'''
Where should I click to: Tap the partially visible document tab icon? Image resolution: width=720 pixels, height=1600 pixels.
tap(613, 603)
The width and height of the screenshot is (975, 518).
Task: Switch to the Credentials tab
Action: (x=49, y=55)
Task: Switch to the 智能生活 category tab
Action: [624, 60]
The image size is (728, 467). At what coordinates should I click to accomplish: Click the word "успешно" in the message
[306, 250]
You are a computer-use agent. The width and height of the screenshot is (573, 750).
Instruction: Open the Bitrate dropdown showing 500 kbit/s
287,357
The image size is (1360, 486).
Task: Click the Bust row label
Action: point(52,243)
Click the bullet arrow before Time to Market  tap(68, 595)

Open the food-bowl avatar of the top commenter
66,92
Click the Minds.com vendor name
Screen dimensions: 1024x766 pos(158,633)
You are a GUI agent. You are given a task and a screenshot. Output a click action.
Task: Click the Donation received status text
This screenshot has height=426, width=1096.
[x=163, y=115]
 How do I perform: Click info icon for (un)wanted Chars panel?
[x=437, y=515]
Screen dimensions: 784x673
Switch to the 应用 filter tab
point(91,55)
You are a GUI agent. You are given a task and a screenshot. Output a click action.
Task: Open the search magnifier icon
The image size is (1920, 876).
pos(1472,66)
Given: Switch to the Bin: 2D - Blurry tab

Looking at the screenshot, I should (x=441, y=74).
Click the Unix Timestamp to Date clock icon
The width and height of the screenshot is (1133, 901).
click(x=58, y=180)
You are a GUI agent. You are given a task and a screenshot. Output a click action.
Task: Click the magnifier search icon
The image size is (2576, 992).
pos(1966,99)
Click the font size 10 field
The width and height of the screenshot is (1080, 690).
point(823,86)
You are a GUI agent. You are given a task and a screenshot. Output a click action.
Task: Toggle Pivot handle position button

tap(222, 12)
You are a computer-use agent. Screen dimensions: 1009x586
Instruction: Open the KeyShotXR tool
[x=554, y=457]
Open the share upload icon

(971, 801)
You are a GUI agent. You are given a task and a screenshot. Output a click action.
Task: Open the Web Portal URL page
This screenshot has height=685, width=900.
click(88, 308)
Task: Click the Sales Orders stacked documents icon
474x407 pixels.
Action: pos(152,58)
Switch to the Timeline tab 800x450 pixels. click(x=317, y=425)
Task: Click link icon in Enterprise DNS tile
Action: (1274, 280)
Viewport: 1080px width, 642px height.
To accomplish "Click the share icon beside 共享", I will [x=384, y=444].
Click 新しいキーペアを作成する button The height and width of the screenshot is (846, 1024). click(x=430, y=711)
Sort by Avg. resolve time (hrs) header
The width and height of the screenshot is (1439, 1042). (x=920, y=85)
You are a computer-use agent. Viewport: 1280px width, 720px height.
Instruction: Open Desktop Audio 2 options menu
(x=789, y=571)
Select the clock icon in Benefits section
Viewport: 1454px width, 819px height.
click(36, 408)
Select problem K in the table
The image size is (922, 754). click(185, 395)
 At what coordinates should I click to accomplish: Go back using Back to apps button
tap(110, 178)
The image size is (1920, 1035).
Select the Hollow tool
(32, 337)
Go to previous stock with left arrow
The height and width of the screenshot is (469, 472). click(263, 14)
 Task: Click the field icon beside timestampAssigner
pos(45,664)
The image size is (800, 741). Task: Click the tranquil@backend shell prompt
'''
## WHAT YOU NEED TO DO
Every line of the listing is to be returned exactly as written.

## THE ANSWER
Where should I click to: Tap the partially visible document tab icon? Image resolution: width=720 pixels, height=1600 pixels.
tap(613, 603)
The width and height of the screenshot is (975, 518).
Task: Switch to the Credentials tab
Action: (x=49, y=55)
Task: Switch to the 智能生活 category tab
Action: [624, 60]
The image size is (728, 467). At what coordinates should I click to accomplish: Click the word "успешно" in the message
[306, 250]
You are a computer-use agent. The width and height of the screenshot is (573, 750).
Instruction: Open the Bitrate dropdown showing 500 kbit/s
287,357
The image size is (1360, 486).
Task: Click the Bust row label
Action: point(52,243)
Click the bullet arrow before Time to Market  tap(68, 595)

Open the food-bowl avatar of the top commenter
66,92
Click the Minds.com vendor name
Screen dimensions: 1024x766 pos(158,633)
You are a GUI agent. You are given a task and a screenshot. Output a click action.
Task: Click the Donation received status text
This screenshot has height=426, width=1096.
[x=163, y=115]
 How do I perform: Click info icon for (un)wanted Chars panel?
[x=437, y=515]
Screen dimensions: 784x673
Switch to the 应用 filter tab
point(91,55)
You are a GUI agent. You are given a task and a screenshot. Output a click action.
Task: Open the search magnifier icon
The image size is (1920, 876).
pos(1472,66)
Given: Switch to the Bin: 2D - Blurry tab

Looking at the screenshot, I should (x=441, y=74).
Click the Unix Timestamp to Date clock icon
The width and height of the screenshot is (1133, 901).
click(x=58, y=180)
You are a GUI agent. You are given a task and a screenshot. Output a click action.
Task: Click the magnifier search icon
The image size is (2576, 992).
pos(1966,99)
Click the font size 10 field
The width and height of the screenshot is (1080, 690).
point(823,86)
You are a GUI agent. You are given a task and a screenshot. Output a click action.
Task: Toggle Pivot handle position button

tap(222, 12)
You are a computer-use agent. Screen dimensions: 1009x586
Instruction: Open the KeyShotXR tool
[x=554, y=457]
Open the share upload icon

(971, 801)
You are a GUI agent. You are given a task and a screenshot. Output a click action.
Task: Open the Web Portal URL page
This screenshot has height=685, width=900.
click(88, 308)
Task: Click the Sales Orders stacked documents icon
474x407 pixels.
Action: pos(152,58)
Switch to the Timeline tab 800x450 pixels. click(x=317, y=425)
Task: Click link icon in Enterprise DNS tile
Action: (1274, 280)
Viewport: 1080px width, 642px height.
To accomplish "Click the share icon beside 共享", I will [x=384, y=444].
Click 新しいキーペアを作成する button The height and width of the screenshot is (846, 1024). click(x=430, y=711)
Sort by Avg. resolve time (hrs) header
The width and height of the screenshot is (1439, 1042). (x=920, y=85)
You are a computer-use agent. Viewport: 1280px width, 720px height.
Instruction: Open Desktop Audio 2 options menu
(x=789, y=571)
Select the clock icon in Benefits section
Viewport: 1454px width, 819px height.
click(36, 408)
Select problem K in the table
The image size is (922, 754). click(185, 395)
 At what coordinates should I click to accomplish: Go back using Back to apps button
tap(110, 178)
The image size is (1920, 1035).
Select the Hollow tool
(32, 337)
Go to previous stock with left arrow
The height and width of the screenshot is (469, 472). click(263, 14)
 Task: Click the field icon beside timestampAssigner
pos(45,664)
The image size is (800, 741). Task: Click the tranquil@backend shell prompt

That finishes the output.